### EXERCISE TASK:
Rewrite every item below, swapping "GUI agent" for "GUI assistant" and leaving all other text unchanged.

### GIVEN ENTRIES:
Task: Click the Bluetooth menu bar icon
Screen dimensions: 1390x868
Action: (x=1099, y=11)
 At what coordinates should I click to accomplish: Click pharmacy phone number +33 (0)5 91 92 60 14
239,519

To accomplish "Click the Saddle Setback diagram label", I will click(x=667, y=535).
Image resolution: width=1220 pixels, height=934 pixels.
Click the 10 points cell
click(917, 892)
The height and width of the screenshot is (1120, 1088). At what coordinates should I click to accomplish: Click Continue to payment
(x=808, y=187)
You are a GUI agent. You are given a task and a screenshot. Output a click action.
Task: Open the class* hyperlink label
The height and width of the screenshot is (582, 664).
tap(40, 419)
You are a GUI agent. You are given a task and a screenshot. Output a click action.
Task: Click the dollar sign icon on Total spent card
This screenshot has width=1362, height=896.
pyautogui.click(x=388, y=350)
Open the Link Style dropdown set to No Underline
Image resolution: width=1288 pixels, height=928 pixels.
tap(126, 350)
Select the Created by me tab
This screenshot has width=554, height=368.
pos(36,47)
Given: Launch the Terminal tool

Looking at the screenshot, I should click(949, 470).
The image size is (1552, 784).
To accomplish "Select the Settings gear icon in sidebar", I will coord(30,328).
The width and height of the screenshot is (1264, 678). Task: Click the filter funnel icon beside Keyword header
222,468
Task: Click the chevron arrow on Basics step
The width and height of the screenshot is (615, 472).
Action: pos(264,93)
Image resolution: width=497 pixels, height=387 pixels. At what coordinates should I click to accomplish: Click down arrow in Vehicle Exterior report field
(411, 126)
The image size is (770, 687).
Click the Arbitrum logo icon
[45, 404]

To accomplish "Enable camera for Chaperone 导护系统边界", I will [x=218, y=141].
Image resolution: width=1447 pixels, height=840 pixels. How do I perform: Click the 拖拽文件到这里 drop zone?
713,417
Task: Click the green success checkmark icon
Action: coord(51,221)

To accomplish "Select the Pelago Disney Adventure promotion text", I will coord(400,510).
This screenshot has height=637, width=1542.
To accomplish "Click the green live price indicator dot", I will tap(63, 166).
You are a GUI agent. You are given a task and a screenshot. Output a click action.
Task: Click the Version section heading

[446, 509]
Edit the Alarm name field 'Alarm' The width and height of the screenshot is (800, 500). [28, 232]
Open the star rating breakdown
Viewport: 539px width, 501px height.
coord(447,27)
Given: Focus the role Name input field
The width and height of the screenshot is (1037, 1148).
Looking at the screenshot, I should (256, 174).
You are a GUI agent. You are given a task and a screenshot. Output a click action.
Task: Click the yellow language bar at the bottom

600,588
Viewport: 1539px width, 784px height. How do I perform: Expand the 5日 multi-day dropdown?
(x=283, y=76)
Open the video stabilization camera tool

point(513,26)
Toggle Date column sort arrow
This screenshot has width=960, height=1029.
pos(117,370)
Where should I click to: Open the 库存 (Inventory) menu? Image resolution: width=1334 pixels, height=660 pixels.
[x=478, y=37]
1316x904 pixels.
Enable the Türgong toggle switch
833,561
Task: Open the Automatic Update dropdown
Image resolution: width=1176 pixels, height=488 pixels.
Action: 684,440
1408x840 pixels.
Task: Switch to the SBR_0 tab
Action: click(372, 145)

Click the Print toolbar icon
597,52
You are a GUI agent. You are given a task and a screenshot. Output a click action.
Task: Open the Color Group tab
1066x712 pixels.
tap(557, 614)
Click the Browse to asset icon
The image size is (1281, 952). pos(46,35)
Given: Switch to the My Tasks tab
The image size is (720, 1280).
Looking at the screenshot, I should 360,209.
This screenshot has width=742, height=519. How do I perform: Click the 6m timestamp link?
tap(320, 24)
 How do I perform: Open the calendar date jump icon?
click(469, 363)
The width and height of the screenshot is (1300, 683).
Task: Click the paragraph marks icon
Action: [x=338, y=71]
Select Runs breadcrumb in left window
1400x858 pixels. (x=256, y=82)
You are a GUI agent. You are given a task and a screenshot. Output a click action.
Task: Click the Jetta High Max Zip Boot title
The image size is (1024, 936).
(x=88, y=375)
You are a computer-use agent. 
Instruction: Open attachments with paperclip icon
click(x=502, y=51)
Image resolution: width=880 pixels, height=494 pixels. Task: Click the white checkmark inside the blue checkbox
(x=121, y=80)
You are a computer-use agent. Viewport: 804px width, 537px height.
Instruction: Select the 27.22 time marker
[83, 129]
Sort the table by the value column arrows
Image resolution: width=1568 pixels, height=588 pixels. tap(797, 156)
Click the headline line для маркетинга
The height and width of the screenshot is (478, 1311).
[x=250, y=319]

### REPLY TO THE TASK:
Task: Click the Bluetooth menu bar icon
Screen dimensions: 1390x868
Action: (x=1099, y=11)
 At what coordinates should I click to accomplish: Click pharmacy phone number +33 (0)5 91 92 60 14
239,519

To accomplish "Click the Saddle Setback diagram label", I will click(x=667, y=535).
Image resolution: width=1220 pixels, height=934 pixels.
Click the 10 points cell
click(917, 892)
The height and width of the screenshot is (1120, 1088). At what coordinates should I click to accomplish: Click Continue to payment
(x=808, y=187)
You are a GUI assistant. You are given a task and a screenshot. Output a click action.
Task: Open the class* hyperlink label
The height and width of the screenshot is (582, 664).
tap(40, 419)
You are a GUI assistant. You are given a task and a screenshot. Output a click action.
Task: Click the dollar sign icon on Total spent card
This screenshot has width=1362, height=896.
pyautogui.click(x=388, y=350)
Open the Link Style dropdown set to No Underline
Image resolution: width=1288 pixels, height=928 pixels.
tap(126, 350)
Select the Created by me tab
This screenshot has width=554, height=368.
pos(36,47)
Given: Launch the Terminal tool

Looking at the screenshot, I should click(949, 470).
The image size is (1552, 784).
To accomplish "Select the Settings gear icon in sidebar", I will coord(30,328).
The width and height of the screenshot is (1264, 678). Task: Click the filter funnel icon beside Keyword header
222,468
Task: Click the chevron arrow on Basics step
The width and height of the screenshot is (615, 472).
Action: pos(264,93)
Image resolution: width=497 pixels, height=387 pixels. At what coordinates should I click to accomplish: Click down arrow in Vehicle Exterior report field
(411, 126)
The image size is (770, 687).
Click the Arbitrum logo icon
[45, 404]

To accomplish "Enable camera for Chaperone 导护系统边界", I will [x=218, y=141].
Image resolution: width=1447 pixels, height=840 pixels. How do I perform: Click the 拖拽文件到这里 drop zone?
713,417
Task: Click the green success checkmark icon
Action: coord(51,221)

To accomplish "Select the Pelago Disney Adventure promotion text", I will coord(400,510).
This screenshot has height=637, width=1542.
To accomplish "Click the green live price indicator dot", I will tap(63, 166).
You are a GUI assistant. You are given a task and a screenshot. Output a click action.
Task: Click the Version section heading

[446, 509]
Edit the Alarm name field 'Alarm' The width and height of the screenshot is (800, 500). [28, 232]
Open the star rating breakdown
Viewport: 539px width, 501px height.
coord(447,27)
Given: Focus the role Name input field
The width and height of the screenshot is (1037, 1148).
Looking at the screenshot, I should (256, 174).
You are a GUI assistant. You are given a task and a screenshot. Output a click action.
Task: Click the yellow language bar at the bottom

600,588
Viewport: 1539px width, 784px height. How do I perform: Expand the 5日 multi-day dropdown?
(x=283, y=76)
Open the video stabilization camera tool

point(513,26)
Toggle Date column sort arrow
This screenshot has width=960, height=1029.
pos(117,370)
Where should I click to: Open the 库存 (Inventory) menu? Image resolution: width=1334 pixels, height=660 pixels.
[x=478, y=37]
1316x904 pixels.
Enable the Türgong toggle switch
833,561
Task: Open the Automatic Update dropdown
Image resolution: width=1176 pixels, height=488 pixels.
Action: 684,440
1408x840 pixels.
Task: Switch to the SBR_0 tab
Action: click(372, 145)

Click the Print toolbar icon
597,52
You are a GUI assistant. You are given a task and a screenshot. Output a click action.
Task: Open the Color Group tab
1066x712 pixels.
tap(557, 614)
Click the Browse to asset icon
The image size is (1281, 952). pos(46,35)
Given: Switch to the My Tasks tab
The image size is (720, 1280).
Looking at the screenshot, I should 360,209.
This screenshot has width=742, height=519. How do I perform: Click the 6m timestamp link?
tap(320, 24)
 How do I perform: Open the calendar date jump icon?
click(469, 363)
The width and height of the screenshot is (1300, 683).
Task: Click the paragraph marks icon
Action: [x=338, y=71]
Select Runs breadcrumb in left window
1400x858 pixels. (x=256, y=82)
You are a GUI assistant. You are given a task and a screenshot. Output a click action.
Task: Click the Jetta High Max Zip Boot title
The image size is (1024, 936).
(x=88, y=375)
You are a computer-use agent. 
Instruction: Open attachments with paperclip icon
click(x=502, y=51)
Image resolution: width=880 pixels, height=494 pixels. Task: Click the white checkmark inside the blue checkbox
(x=121, y=80)
You are a computer-use agent. Viewport: 804px width, 537px height.
Instruction: Select the 27.22 time marker
[83, 129]
Sort the table by the value column arrows
Image resolution: width=1568 pixels, height=588 pixels. tap(797, 156)
Click the headline line для маркетинга
The height and width of the screenshot is (478, 1311).
[x=250, y=319]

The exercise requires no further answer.